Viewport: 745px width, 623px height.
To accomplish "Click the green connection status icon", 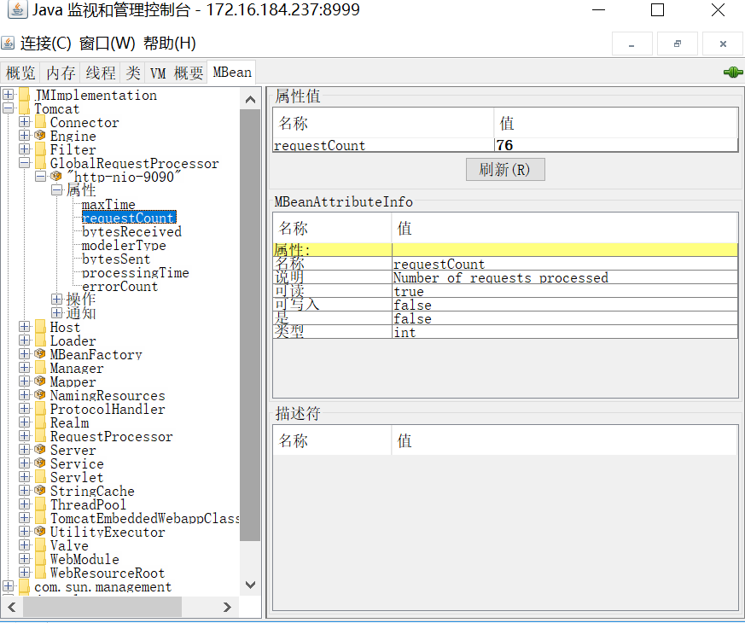I will [732, 73].
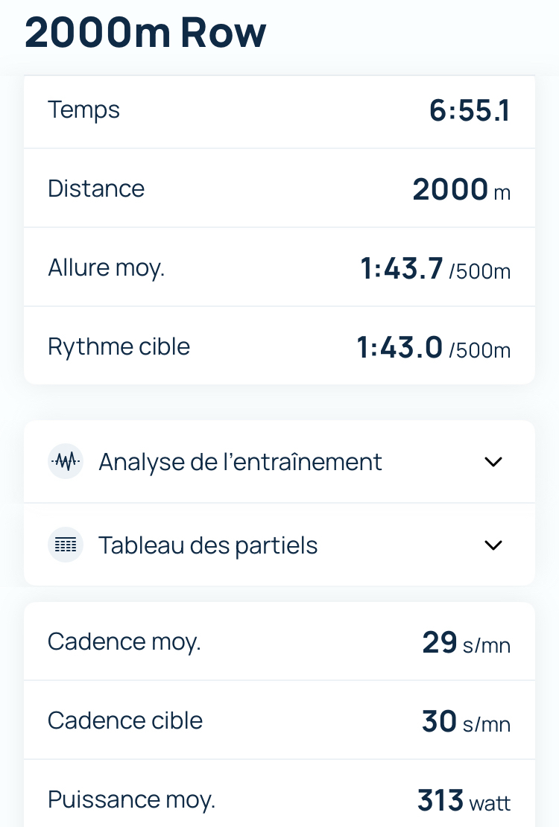Open the Analyse de l'entraînement section
Image resolution: width=559 pixels, height=827 pixels.
(240, 462)
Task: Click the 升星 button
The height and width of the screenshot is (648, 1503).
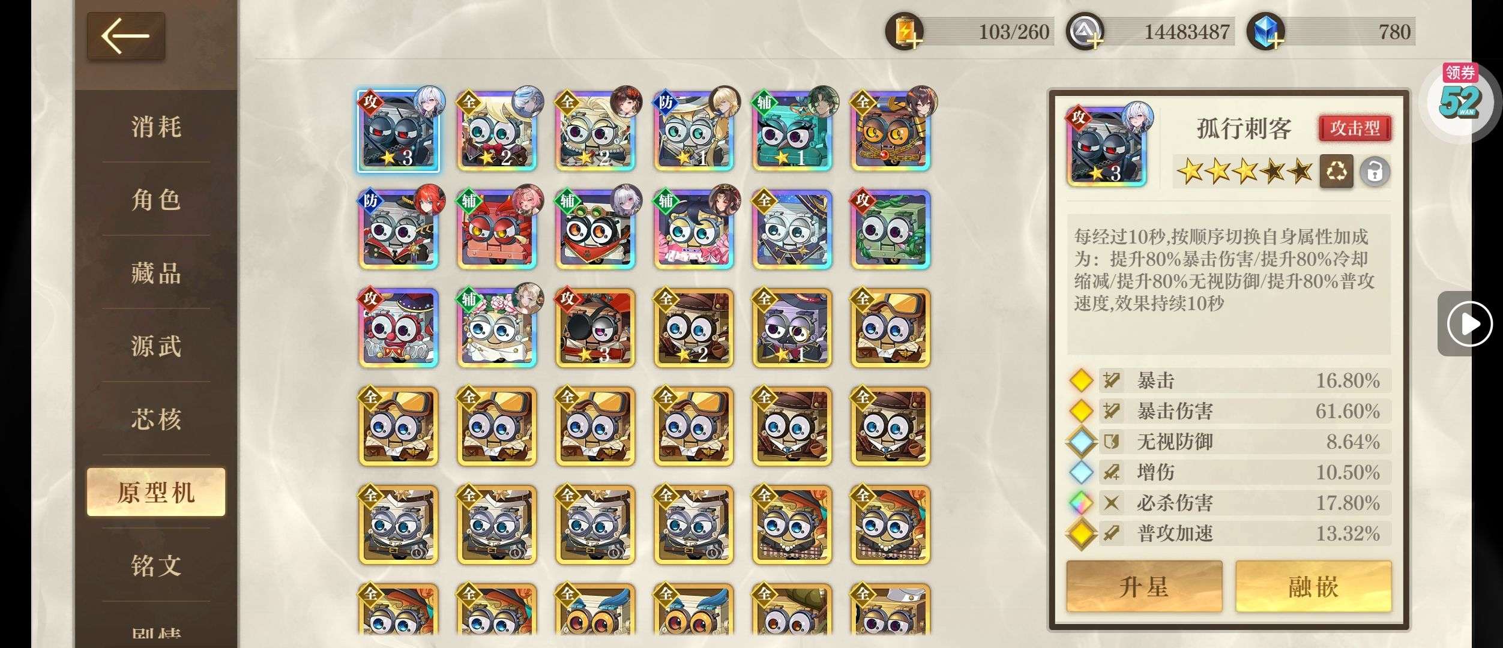Action: (x=1144, y=586)
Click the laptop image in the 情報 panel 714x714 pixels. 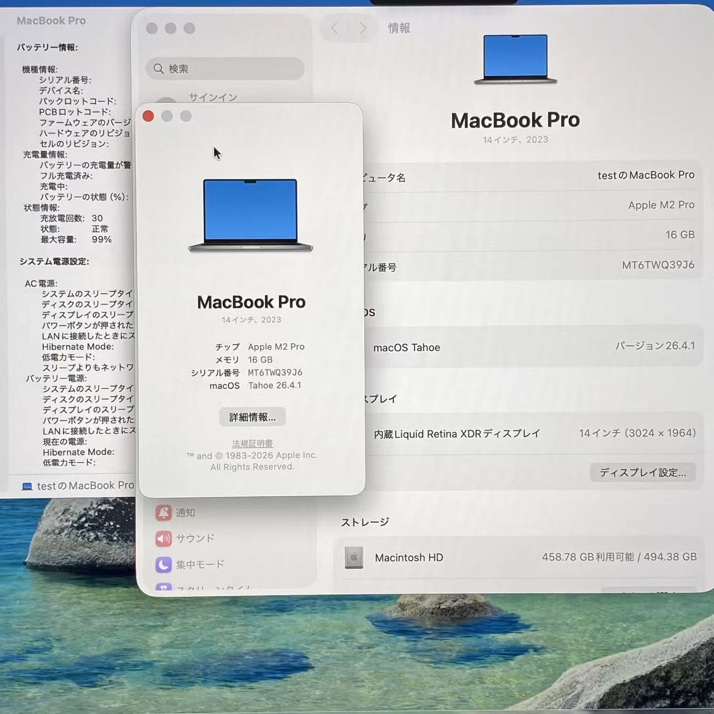(515, 59)
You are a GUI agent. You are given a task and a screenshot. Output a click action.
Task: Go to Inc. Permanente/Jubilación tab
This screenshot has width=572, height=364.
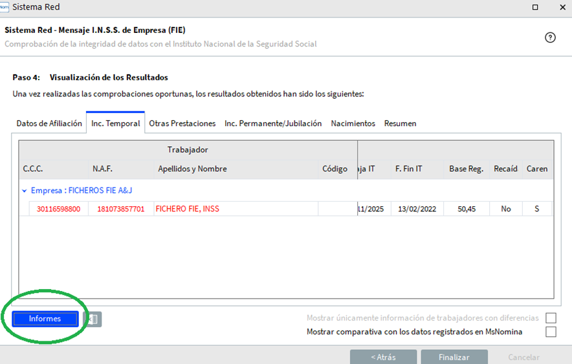pos(273,123)
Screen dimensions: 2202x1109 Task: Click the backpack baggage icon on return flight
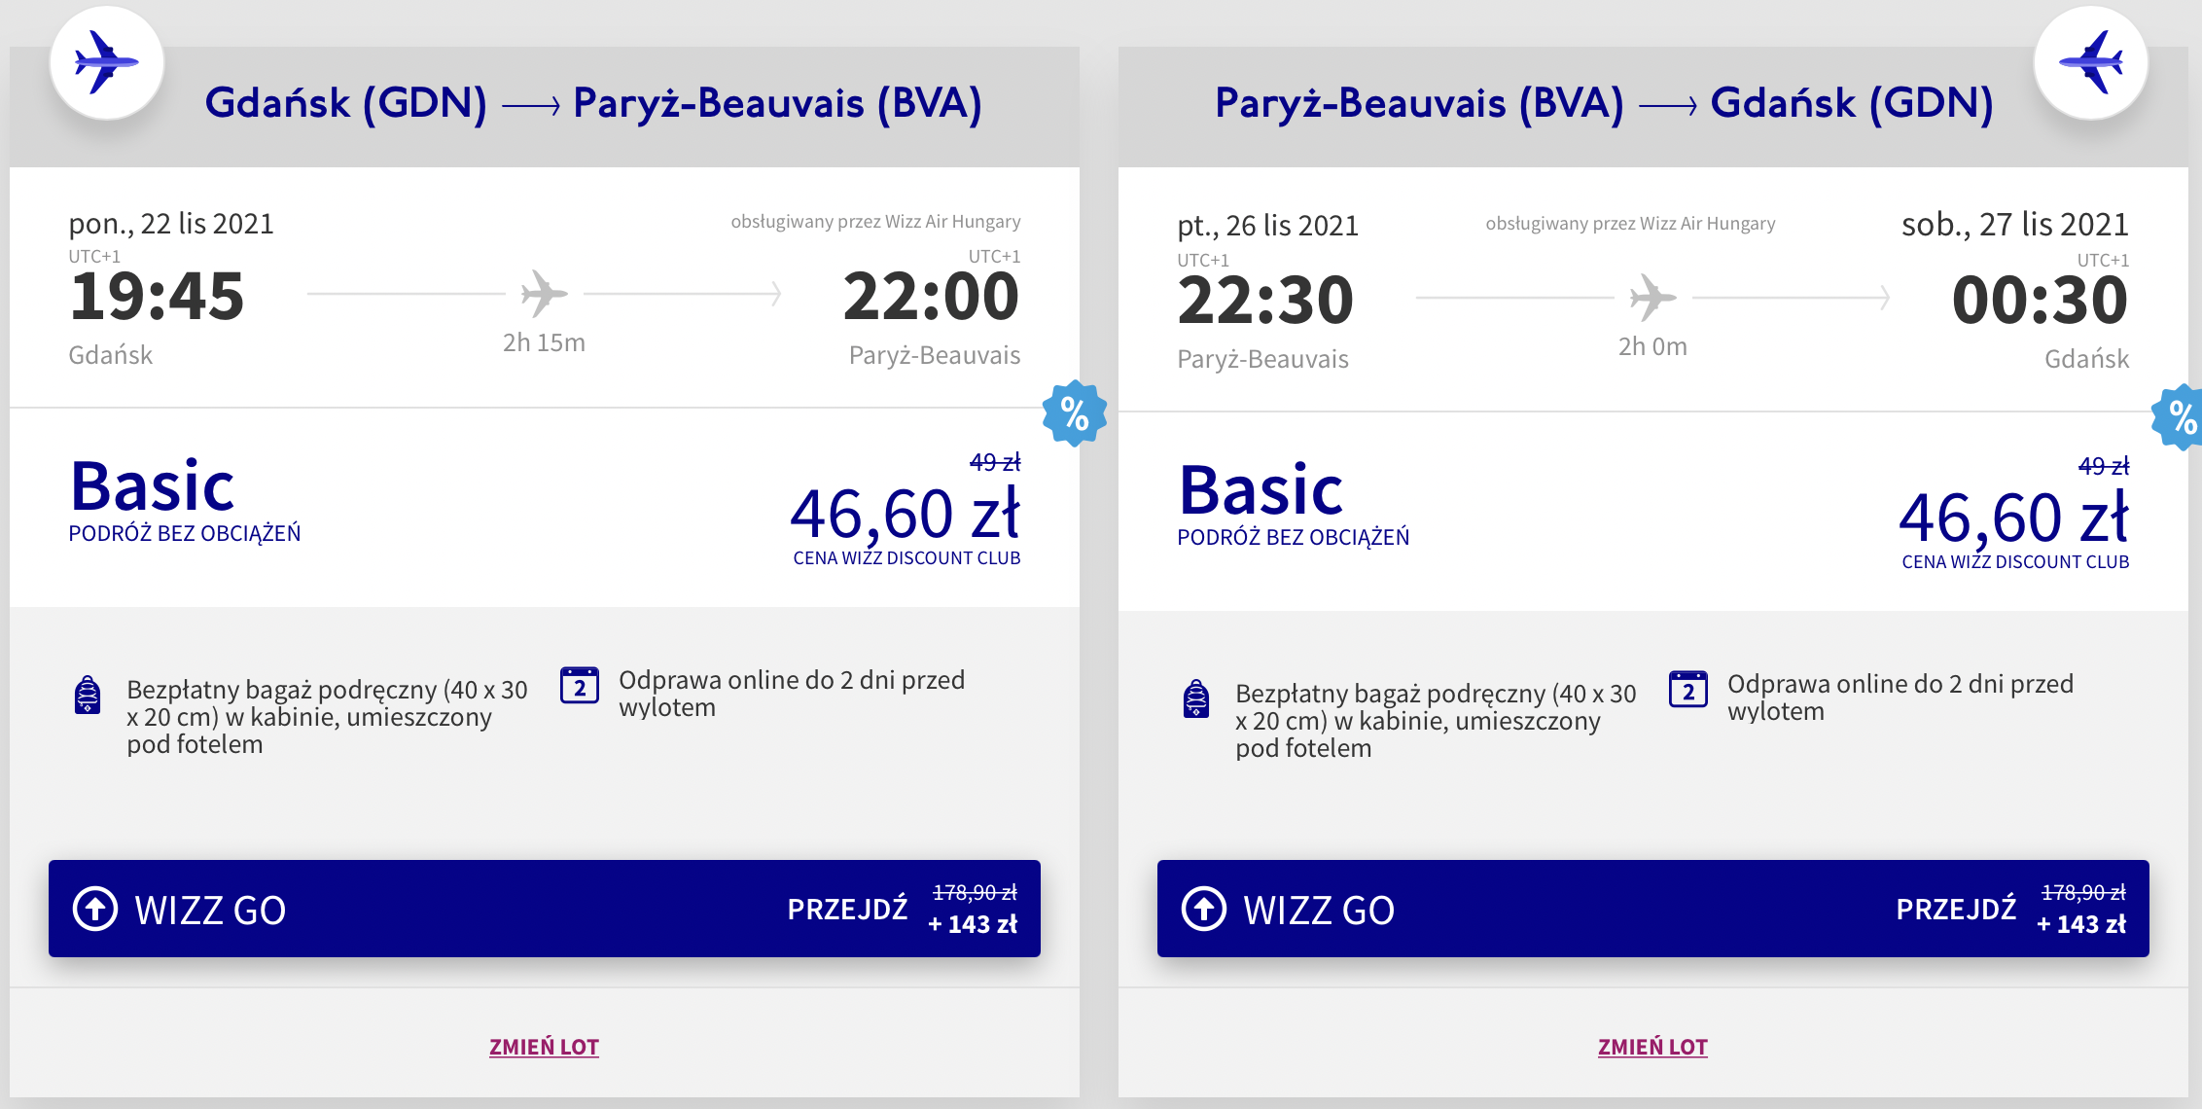coord(1196,699)
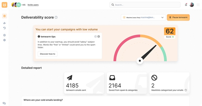Select the dashboard gauge sidebar icon
Image resolution: width=202 pixels, height=106 pixels.
[x=5, y=16]
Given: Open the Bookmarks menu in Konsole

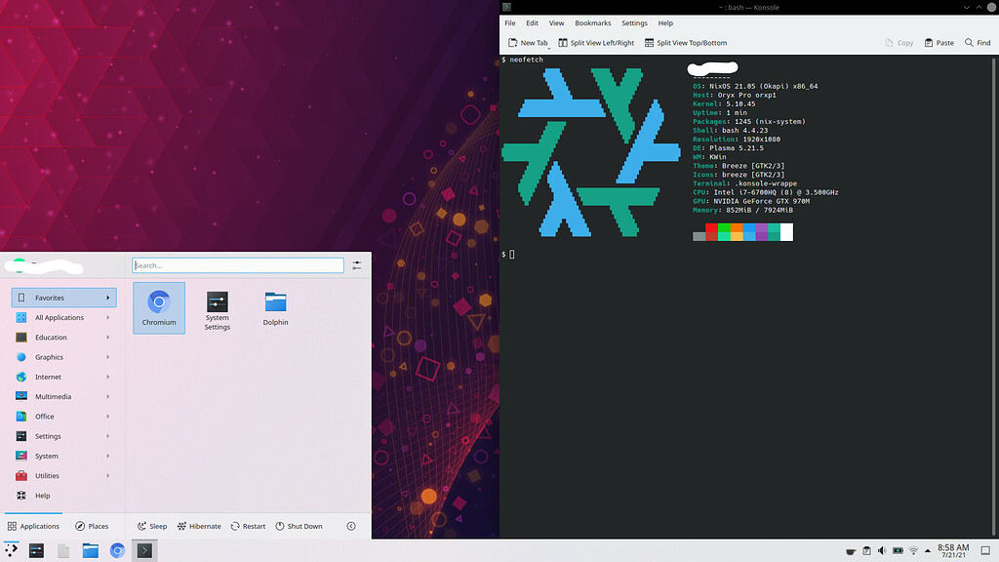Looking at the screenshot, I should click(592, 22).
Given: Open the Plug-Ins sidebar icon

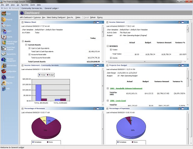Looking at the screenshot, I should pos(4,83).
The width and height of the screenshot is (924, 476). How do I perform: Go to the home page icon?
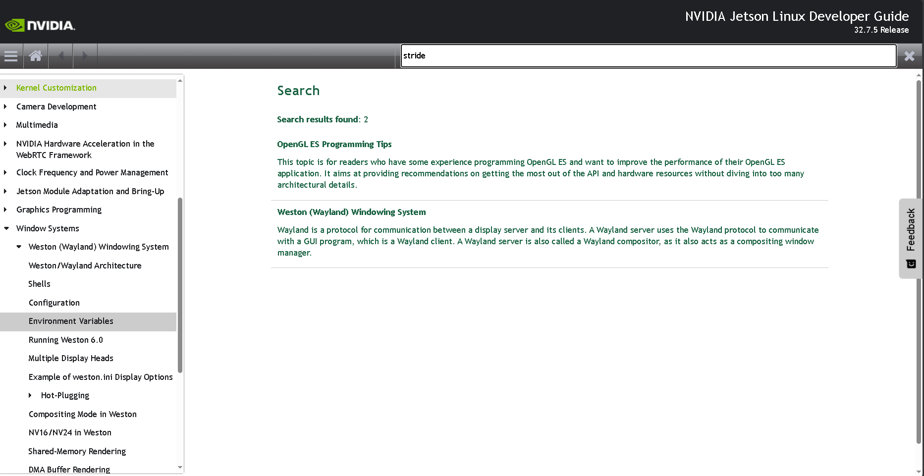pos(36,56)
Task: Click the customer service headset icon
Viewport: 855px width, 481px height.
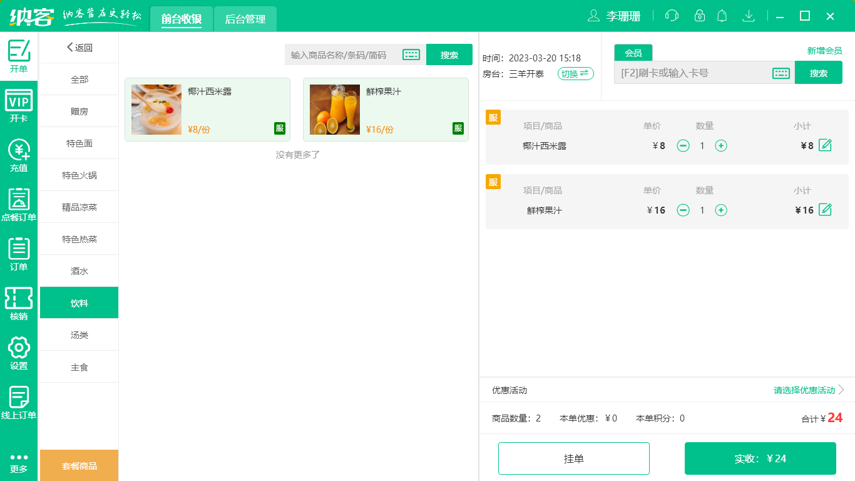Action: click(671, 16)
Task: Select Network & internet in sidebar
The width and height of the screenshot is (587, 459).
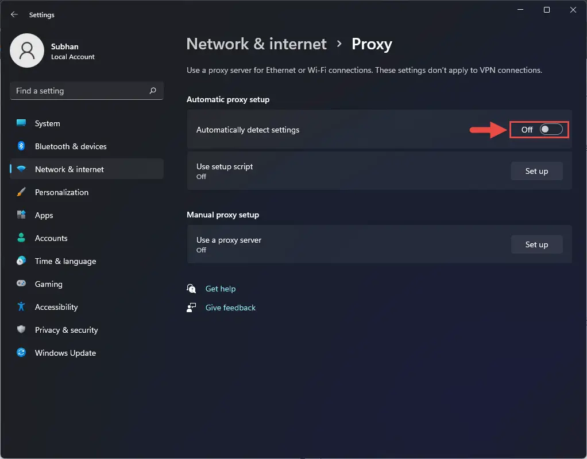Action: point(87,169)
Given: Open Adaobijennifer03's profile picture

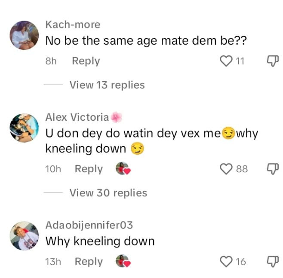Looking at the screenshot, I should tap(24, 235).
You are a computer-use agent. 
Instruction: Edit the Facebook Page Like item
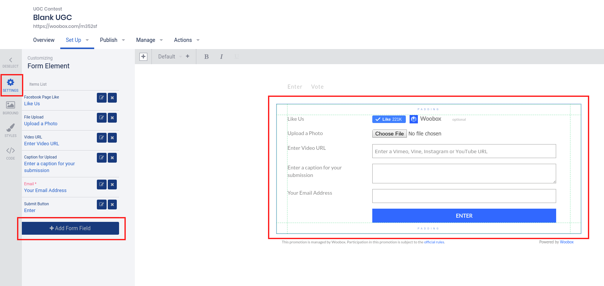[101, 98]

:: Task description ::
Exactly and only the lines from the one holding "Task: Click the customer service headset icon" through the final line of the material must be returned, both ends included, without any pictures.

:: Exercise response ::
Task: Click the customer service headset icon
Viewport: 855px width, 481px height.
Action: click(671, 16)
Task: Select Network & internet in sidebar
The width and height of the screenshot is (587, 459).
Action: point(87,169)
Given: Open Adaobijennifer03's profile picture

Looking at the screenshot, I should tap(24, 235).
You are a computer-use agent. 
Instruction: Edit the Facebook Page Like item
[101, 98]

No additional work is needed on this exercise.